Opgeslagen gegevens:
•••••
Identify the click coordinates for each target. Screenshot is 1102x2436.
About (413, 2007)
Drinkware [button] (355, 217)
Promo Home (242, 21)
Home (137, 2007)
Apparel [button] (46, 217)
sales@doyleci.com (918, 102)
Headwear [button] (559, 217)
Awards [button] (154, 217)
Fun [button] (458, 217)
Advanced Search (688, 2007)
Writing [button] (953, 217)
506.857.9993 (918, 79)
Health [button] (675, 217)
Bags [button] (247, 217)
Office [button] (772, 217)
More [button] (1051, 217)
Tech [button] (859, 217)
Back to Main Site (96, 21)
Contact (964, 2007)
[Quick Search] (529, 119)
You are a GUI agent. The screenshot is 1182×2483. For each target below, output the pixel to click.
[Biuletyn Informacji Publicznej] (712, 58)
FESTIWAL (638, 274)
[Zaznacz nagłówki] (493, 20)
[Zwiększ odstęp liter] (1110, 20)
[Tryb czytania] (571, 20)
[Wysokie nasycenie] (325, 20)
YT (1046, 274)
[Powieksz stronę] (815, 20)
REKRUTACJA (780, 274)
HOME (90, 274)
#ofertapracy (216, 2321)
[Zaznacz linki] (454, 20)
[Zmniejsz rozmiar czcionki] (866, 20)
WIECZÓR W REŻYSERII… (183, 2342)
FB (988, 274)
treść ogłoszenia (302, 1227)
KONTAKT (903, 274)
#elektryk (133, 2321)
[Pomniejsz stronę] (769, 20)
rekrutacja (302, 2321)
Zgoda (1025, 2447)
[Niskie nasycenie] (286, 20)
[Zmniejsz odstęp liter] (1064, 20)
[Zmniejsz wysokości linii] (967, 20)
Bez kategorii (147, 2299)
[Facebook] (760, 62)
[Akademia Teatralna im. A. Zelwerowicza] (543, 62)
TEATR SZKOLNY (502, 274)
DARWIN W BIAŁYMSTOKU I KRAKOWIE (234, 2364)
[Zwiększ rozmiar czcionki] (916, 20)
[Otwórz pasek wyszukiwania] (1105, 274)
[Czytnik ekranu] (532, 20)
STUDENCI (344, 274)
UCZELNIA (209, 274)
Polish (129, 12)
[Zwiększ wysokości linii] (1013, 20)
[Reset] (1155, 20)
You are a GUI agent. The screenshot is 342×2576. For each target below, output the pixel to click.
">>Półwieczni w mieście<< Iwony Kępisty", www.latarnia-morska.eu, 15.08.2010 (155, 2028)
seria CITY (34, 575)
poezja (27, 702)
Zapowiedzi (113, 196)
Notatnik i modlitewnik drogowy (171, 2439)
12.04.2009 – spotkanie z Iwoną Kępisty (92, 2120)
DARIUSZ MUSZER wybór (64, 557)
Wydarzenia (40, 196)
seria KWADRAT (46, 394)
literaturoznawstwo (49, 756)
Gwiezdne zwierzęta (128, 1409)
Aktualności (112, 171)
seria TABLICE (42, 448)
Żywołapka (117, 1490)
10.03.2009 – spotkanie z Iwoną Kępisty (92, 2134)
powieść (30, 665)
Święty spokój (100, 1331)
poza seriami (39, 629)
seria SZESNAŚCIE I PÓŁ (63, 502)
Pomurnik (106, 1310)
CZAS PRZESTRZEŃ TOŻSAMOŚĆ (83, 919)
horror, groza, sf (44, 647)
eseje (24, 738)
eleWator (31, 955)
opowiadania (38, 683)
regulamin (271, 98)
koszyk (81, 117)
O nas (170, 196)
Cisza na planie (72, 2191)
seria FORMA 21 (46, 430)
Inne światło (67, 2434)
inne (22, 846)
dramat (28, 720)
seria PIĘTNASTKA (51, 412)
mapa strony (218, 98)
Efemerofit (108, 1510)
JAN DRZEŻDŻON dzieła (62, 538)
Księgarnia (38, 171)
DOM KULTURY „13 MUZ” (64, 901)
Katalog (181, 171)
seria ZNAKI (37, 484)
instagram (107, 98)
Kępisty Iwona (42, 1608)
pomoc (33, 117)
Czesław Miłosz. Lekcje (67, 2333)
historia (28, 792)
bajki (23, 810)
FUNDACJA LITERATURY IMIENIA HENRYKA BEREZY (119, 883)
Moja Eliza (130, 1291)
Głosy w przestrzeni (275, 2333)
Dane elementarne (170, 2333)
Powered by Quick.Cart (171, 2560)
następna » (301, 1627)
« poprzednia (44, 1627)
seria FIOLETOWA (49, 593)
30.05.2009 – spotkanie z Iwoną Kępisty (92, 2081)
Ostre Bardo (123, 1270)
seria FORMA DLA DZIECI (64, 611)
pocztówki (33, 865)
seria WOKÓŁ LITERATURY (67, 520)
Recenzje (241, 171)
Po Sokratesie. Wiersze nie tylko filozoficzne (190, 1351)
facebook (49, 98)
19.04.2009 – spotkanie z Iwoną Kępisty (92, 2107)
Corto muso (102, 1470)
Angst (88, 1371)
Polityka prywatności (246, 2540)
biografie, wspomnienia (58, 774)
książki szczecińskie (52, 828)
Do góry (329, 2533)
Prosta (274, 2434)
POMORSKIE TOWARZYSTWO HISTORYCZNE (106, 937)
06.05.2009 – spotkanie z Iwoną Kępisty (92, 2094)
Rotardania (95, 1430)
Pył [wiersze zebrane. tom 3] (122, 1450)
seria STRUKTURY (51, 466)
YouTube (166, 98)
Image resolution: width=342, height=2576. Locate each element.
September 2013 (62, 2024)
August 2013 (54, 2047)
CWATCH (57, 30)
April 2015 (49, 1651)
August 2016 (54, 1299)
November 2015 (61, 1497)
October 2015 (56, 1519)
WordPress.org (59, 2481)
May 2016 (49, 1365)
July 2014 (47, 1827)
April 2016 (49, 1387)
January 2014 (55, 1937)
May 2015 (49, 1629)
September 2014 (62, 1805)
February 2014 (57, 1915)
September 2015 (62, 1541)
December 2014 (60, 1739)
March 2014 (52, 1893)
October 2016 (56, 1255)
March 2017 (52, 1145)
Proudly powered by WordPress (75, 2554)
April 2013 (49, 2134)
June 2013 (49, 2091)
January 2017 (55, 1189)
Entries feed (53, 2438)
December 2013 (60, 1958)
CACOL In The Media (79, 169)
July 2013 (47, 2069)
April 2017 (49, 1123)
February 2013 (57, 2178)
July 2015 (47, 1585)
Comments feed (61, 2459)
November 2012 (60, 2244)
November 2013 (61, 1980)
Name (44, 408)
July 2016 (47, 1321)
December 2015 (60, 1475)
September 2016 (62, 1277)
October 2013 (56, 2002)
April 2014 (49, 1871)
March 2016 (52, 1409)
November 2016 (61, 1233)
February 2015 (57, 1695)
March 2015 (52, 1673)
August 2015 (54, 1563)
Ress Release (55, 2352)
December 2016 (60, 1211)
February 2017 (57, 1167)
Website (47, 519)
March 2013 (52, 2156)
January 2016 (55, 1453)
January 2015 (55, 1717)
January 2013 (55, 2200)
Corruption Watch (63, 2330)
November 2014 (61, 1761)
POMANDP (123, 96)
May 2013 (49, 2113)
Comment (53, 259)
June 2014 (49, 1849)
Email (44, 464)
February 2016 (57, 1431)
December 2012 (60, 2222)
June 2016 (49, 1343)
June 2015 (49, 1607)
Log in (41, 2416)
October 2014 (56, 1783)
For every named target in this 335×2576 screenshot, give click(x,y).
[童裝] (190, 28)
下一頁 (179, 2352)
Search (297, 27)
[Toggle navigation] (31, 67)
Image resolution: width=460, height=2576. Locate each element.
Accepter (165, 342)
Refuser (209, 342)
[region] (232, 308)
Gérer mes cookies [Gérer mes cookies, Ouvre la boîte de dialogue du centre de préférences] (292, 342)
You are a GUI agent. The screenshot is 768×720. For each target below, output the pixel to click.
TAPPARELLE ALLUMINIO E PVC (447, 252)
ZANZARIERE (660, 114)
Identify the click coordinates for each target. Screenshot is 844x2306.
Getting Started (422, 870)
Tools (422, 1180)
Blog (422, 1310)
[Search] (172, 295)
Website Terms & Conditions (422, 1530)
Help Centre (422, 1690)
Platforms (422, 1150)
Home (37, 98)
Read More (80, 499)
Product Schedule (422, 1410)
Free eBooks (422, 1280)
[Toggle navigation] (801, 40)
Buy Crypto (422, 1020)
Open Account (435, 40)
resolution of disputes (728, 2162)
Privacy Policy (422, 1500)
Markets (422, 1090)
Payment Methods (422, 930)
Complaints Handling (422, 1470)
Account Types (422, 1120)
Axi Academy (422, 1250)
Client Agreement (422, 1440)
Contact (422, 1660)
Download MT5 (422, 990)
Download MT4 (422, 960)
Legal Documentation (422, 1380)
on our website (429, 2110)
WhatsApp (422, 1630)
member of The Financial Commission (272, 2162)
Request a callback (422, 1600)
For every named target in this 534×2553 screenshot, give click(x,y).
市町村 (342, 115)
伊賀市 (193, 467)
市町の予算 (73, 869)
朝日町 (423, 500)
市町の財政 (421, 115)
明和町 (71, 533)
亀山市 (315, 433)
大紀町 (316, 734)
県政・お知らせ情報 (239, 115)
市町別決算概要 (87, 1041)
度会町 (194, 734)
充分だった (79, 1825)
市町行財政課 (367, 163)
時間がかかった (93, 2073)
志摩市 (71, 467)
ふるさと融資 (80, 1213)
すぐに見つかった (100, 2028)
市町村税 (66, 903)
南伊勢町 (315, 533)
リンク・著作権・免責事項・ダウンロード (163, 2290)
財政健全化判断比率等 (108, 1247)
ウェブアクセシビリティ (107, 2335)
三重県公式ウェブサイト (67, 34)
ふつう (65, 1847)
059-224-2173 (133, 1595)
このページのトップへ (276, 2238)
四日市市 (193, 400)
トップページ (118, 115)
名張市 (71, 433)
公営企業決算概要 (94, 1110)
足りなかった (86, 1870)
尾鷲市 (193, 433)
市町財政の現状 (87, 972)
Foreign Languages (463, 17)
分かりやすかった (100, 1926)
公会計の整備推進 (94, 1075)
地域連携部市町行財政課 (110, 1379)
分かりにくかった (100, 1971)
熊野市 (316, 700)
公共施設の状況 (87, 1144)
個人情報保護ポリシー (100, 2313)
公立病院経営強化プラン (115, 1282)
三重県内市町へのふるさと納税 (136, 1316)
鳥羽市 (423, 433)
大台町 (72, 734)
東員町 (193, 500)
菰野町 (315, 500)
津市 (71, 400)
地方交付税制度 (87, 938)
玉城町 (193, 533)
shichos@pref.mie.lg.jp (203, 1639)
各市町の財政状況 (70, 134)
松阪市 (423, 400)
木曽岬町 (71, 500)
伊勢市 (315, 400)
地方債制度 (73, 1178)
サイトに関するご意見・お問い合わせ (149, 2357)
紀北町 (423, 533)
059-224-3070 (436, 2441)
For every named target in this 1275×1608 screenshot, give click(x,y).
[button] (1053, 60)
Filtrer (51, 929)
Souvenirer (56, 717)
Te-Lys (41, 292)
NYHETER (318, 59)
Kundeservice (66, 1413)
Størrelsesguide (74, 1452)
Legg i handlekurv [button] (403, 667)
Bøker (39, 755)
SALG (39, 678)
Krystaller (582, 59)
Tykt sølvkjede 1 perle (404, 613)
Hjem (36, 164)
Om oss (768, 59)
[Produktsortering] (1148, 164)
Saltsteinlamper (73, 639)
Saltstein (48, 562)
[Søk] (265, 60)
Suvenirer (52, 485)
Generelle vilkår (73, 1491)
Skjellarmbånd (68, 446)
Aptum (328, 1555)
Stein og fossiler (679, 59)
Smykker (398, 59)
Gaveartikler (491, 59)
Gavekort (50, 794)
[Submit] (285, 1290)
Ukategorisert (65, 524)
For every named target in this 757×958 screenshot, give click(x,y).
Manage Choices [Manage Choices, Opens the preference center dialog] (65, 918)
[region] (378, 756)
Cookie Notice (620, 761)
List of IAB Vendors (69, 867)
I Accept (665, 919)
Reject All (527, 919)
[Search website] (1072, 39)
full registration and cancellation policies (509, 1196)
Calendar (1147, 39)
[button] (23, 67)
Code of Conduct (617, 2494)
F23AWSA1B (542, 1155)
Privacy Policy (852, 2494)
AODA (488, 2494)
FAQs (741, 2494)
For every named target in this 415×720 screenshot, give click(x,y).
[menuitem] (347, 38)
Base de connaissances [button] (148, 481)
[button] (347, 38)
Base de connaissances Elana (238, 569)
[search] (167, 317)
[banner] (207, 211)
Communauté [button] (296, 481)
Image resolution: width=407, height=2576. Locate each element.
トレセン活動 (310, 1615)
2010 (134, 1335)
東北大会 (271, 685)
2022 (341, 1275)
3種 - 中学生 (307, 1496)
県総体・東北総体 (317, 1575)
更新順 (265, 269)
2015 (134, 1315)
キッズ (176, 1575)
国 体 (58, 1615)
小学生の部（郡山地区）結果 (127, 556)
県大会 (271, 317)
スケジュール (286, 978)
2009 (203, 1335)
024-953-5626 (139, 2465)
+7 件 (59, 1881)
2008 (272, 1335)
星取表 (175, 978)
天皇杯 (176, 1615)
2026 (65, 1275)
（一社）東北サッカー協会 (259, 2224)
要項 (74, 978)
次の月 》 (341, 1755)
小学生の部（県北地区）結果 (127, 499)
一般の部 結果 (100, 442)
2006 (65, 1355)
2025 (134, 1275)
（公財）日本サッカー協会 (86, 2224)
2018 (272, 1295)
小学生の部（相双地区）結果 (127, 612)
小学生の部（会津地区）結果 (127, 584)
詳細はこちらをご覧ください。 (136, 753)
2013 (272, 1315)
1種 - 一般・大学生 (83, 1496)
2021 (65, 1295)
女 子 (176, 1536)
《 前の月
•••••
** OPDRACHT **
Geef alle regels opnieuw van de regel met "Complaints Handling (422, 1470)" tot en met de regel met "Request a callback (422, 1600)". Tel daarbij 118 op bij elk getal in de coördinaten en laat de rest van elke regel ongewijzigd.

** SCHRIFTELIJK ANTWOORD **
Complaints Handling (540, 1588)
Account Types (540, 1238)
Axi Academy (540, 1368)
Client Agreement (540, 1558)
Contact (540, 1778)
Download MT5 (540, 1108)
Download MT4 (540, 1078)
Legal Documentation (540, 1498)
on our website (547, 2228)
WhatsApp (540, 1748)
member of The Financial Commission (390, 2280)
Request a callback (540, 1718)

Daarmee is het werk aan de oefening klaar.